Pervasive Healthcare Delivery

This project is in collaboration with Prof Guang-Zhong Yang of Imperial College London.
Pervasive healthcare systems provides an effective solution for monitoring the wellbeing of elderly, quantifying post-operative patient recovery and monitoring the progression of neurodegenerative diseases such as Parkinson’s. In practice, pervasive systems are only realizable by integrating multiple sensing modalities and existing research has shown that there is a complementary relationship between wearable and ambient, i.e. background, sensing paradigms. Wearable sensing enables continuous monitoring of patient motion and physiological parameters through a network of body-worn sensors wirelessly linked to each other. They are usually based on accelerometers, pulse oximeters (SpO2), ECG and temperature sensors. However, wearable sensors only provide limited body information and due to the lack of global reference, it can be difficult to use this information to deduce the context of the activities. Ambient sensing employs a large number of sensors that are ubiquitously placed in the environment such as video cameras, infrared sensors, water flow and utility usage sensors, and pressure sensors mounted on furniture. These systems can provide information about the location and activities of the subject within the environment and enable the detection of critical events such as falls.

By integrating the strengths of ambient and wearable sensing, it is possible to provide true pervasive systems that can be used to accurately infer subject condition based on activity and physiological parameters. In general, sensory data can be fused at signal, data, feature, or decision levels.
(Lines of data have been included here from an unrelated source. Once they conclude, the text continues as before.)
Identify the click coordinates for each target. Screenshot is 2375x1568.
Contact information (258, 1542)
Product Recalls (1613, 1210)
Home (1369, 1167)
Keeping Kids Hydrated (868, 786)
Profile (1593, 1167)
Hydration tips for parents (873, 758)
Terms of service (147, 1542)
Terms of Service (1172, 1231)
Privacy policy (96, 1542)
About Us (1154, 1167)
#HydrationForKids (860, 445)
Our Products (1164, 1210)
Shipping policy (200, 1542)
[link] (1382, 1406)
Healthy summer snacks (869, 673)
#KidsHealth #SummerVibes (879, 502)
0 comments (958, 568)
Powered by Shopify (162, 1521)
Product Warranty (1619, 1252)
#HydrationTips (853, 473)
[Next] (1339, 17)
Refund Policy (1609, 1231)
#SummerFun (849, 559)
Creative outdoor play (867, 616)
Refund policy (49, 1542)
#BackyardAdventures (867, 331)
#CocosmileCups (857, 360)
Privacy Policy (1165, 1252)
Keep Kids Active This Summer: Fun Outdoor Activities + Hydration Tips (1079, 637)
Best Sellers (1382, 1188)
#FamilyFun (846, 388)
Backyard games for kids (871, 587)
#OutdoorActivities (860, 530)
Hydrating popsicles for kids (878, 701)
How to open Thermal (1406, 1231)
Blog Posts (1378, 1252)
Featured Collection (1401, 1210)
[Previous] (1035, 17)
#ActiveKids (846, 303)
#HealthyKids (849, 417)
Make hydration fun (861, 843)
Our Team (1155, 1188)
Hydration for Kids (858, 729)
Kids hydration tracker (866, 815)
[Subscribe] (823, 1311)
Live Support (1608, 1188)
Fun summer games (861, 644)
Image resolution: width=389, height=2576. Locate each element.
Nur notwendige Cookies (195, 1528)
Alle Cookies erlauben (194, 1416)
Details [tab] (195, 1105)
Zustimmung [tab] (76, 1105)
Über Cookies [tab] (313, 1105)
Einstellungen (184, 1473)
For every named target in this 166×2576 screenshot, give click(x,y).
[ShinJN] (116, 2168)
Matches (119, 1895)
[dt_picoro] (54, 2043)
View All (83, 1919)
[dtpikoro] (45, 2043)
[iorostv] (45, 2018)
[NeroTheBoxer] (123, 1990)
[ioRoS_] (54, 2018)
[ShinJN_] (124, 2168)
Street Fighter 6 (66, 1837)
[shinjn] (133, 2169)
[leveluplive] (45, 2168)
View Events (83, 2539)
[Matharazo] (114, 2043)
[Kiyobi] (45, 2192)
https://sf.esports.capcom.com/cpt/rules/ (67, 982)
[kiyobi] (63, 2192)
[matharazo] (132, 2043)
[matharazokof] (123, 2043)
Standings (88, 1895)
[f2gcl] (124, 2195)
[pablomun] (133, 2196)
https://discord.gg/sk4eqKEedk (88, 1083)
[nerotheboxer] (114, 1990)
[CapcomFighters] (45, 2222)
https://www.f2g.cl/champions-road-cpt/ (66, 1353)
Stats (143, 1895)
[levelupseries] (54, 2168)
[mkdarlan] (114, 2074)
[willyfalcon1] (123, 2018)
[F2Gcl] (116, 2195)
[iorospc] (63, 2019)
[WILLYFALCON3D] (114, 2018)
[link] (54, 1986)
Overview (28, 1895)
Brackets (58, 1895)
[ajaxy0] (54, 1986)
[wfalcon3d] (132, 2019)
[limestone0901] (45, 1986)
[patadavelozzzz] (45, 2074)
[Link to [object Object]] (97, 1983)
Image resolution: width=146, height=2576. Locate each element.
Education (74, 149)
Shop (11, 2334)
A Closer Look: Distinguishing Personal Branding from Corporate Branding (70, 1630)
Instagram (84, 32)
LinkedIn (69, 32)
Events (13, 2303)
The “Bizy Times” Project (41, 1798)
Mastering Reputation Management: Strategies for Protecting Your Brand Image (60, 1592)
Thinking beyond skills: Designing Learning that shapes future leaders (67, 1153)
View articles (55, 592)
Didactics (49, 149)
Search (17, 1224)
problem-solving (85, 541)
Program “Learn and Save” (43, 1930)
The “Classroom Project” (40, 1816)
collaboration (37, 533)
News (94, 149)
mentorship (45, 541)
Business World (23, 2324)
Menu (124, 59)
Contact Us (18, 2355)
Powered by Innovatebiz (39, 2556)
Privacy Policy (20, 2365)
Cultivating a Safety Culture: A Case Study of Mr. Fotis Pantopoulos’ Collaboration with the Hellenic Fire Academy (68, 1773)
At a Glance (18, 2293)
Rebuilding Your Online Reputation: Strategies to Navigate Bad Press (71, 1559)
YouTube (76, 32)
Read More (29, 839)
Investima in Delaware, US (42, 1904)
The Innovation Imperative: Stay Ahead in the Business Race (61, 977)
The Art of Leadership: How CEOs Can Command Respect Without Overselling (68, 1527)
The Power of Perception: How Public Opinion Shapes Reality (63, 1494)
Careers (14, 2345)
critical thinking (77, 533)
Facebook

For instance, sensor signals can be combined by using simple hardware thresholds, whereas at the data level, pattern recognition methods such as Bayesian Networks, Hidden Markov Models (HMMs) and Gaussian Mixture Models (GMMs) are often used for data fusion and analysis. Furthermore, due to the large volume of sensing data, dimensionality reduction techniques such as Manifold Embedding, Principal Component Analysis (PCA) and feature selection are often applied prior to applying actual activity classification procedures. The work in this section was carried out by Dr Mohamed ElHelw while at Imperial College London and is currently pursued by Ahmed Salah, Dr Neamat El-Gayar and Dr ElHelw. Body Sensor development kits for this work are donated by Prof Guang-Zhong Yang of Imperial College London.

 

 


Ambient sensing is achieved by using vision nodes to extract binary information on subject posture. Shown are scene images captured by vision nodes (left) and computed blobs after background subtraction (right)


The e-AR sensor (bottom left) developed at Imperial College London is based on the Body Sensor Network (BSN) node (top). The sensor measures 3D acceleration as well as other physiological parameters such as SpO2 and heart rate.